Corn stover can be a sustainable feedstock — USDA study

Source: Tiffany Stecker, E&E reporter • Posted: Friday, June 13, 2014

A new study shows harvesting methods used by a planned cellulosic ethanol facility are helping keep soils healthy and prevent carbon losses.

POET-DSM Advanced Biofuels’ Project Liberty — an Emmetsburg, Iowa, refinery with an annual capacity of 25 million gallons — would make ethanol from corn stover — cobs, leaves, husks and stalks left on fields after harvests. Project Liberty is expected to open this year (Greenwire, Dec. 13, 2013).

“Successful deployment of cellulosic bioenergy production operations such as the POET-DSM ‘Project Liberty’ program … can strengthen rural economies, help ensure energy security, and reduce greenhouse gas emissions without contributing to soil degradation — another global challenge,” said Douglas Karlen, an author of the new report and a researcher with the Department of Agriculture.

POET-DSM commissioned the study by Karlen and Stuart Birrell, an associate professor of agricultural and biosystems engineering at Iowa State University. The authors plan to submit their research for publication in a peer-reviewed journal.

The paper finds that the best locations for growing corn stover include fields that are flat or with very gradual slopes of less that 3 percent grade, have consistent grain yields of 175 bushels per acre and include good nutrient management plans, in which farmers use fertilizer efficiently.

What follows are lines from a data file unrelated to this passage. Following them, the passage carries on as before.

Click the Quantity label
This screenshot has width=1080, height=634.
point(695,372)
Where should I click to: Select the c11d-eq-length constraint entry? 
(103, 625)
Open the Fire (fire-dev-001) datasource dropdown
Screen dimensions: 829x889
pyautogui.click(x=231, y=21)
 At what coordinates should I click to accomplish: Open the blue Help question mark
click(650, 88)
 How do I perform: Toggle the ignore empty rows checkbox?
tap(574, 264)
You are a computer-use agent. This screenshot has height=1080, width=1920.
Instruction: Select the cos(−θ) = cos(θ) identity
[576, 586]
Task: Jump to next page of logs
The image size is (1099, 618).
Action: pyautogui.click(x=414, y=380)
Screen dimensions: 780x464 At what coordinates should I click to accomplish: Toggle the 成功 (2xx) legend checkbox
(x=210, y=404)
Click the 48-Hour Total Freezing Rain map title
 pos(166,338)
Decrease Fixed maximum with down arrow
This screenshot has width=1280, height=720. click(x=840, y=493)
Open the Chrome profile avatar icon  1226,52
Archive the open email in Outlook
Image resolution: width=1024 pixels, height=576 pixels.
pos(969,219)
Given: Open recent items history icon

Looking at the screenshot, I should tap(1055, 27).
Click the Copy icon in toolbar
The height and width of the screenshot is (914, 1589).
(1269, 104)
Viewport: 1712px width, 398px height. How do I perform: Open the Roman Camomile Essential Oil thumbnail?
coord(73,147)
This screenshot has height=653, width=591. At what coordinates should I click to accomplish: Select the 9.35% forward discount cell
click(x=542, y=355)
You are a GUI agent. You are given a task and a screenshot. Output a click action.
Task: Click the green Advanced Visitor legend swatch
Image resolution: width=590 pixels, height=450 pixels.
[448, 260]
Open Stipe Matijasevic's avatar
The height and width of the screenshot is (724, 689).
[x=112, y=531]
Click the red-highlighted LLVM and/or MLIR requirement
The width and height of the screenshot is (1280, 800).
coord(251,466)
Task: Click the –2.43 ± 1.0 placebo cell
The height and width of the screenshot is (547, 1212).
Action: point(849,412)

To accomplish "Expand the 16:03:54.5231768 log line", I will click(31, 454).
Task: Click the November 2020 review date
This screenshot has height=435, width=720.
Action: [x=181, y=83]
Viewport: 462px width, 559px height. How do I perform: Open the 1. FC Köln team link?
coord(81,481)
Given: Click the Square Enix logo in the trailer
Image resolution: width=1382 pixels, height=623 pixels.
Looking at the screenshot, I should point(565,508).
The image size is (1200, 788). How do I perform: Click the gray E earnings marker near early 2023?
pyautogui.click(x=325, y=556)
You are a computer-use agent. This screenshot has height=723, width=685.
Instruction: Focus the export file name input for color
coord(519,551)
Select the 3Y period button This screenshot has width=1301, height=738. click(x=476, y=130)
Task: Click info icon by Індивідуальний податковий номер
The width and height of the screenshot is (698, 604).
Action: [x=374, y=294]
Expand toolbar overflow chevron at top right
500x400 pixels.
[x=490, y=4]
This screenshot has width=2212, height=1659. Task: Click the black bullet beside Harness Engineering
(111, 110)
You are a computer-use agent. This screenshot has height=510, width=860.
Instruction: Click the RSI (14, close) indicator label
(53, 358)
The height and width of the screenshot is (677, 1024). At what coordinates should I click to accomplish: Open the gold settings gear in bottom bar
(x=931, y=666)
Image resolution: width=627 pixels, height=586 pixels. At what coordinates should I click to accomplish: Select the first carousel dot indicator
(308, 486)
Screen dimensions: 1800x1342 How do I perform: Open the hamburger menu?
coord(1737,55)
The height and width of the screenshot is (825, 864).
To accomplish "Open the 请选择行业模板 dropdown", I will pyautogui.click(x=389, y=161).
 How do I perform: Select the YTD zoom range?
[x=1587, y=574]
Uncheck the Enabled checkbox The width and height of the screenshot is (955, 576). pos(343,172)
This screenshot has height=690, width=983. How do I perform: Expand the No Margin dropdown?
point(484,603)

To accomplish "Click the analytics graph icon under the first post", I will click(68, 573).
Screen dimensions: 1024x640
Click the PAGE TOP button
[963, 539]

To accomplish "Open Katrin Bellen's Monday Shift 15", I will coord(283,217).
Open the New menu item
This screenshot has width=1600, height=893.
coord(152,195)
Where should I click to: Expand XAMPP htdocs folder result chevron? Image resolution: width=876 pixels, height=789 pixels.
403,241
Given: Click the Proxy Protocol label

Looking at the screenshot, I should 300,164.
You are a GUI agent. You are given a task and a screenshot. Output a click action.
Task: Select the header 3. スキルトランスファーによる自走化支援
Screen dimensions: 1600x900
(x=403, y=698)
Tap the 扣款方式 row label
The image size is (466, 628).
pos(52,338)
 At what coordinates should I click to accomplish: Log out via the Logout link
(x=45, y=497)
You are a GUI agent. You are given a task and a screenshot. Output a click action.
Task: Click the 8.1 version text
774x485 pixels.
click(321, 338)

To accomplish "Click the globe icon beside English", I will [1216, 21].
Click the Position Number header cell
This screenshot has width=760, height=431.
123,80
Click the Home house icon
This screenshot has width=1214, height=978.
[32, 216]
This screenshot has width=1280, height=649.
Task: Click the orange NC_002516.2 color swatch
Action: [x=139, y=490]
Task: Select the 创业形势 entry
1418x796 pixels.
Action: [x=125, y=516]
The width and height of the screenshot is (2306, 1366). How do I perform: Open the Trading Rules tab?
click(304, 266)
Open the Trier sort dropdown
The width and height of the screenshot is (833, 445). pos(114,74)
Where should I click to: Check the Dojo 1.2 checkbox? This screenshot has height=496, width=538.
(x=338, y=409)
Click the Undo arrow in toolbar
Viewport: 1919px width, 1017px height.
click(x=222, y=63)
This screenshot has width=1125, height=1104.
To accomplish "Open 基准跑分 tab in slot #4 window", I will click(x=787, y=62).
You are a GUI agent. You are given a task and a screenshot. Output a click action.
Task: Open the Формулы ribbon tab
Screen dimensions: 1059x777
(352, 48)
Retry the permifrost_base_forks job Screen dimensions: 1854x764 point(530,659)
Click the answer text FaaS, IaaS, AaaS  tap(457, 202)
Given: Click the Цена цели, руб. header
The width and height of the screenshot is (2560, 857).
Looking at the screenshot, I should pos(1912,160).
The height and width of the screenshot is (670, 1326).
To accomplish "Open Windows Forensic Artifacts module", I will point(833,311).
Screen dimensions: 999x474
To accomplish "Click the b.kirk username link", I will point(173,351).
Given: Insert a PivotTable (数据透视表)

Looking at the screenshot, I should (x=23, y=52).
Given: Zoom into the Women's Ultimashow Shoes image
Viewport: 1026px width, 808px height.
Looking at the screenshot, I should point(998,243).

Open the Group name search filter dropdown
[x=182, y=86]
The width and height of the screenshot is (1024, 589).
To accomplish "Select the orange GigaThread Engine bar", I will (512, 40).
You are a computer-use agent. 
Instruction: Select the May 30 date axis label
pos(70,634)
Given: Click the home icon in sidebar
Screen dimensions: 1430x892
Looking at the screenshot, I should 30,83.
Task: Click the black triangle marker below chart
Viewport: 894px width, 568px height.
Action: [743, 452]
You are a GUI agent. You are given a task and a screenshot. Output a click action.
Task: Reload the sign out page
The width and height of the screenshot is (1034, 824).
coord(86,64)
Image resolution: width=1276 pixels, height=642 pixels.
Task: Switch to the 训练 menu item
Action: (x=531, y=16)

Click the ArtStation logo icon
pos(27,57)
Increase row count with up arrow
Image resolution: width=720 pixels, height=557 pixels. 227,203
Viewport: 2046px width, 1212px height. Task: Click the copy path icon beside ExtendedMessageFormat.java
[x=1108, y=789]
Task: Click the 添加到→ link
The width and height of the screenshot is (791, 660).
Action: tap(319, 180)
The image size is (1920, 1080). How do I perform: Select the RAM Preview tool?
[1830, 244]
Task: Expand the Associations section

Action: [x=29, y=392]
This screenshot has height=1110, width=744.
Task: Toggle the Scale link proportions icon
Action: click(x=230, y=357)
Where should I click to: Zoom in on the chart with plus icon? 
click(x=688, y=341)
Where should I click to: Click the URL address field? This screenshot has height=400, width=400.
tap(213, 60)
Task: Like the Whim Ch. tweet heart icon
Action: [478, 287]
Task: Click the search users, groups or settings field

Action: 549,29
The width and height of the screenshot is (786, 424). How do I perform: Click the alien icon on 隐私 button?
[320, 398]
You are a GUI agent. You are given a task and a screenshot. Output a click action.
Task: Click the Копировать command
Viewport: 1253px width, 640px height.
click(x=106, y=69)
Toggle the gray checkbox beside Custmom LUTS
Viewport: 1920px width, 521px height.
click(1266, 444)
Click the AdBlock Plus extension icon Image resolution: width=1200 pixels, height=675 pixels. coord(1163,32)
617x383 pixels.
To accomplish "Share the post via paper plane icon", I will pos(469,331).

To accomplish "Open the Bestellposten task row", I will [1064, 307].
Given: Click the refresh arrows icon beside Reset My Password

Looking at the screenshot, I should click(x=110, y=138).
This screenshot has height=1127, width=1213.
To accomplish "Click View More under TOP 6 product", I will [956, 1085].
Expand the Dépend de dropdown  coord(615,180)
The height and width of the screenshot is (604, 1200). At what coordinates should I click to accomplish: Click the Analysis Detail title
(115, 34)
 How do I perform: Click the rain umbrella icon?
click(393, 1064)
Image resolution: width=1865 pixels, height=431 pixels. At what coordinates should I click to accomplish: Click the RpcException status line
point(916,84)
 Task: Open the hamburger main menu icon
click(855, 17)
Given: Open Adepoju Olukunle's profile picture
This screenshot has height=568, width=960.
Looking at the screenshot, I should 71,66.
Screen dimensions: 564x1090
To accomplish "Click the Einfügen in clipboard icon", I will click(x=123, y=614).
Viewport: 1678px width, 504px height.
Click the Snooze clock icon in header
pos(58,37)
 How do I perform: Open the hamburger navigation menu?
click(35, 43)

The sustainability of corn stover fuels has recently been called into question. A study out of the University of Nebraska, Lincoln, found that removing corn stover and cobs from farms could make biofuels from these materials emit more greenhouse gases than gasoline in the short term (ClimateWire, April 21).

Both industry and other scientists criticized the Nebraska study (ClimateWire, April 28).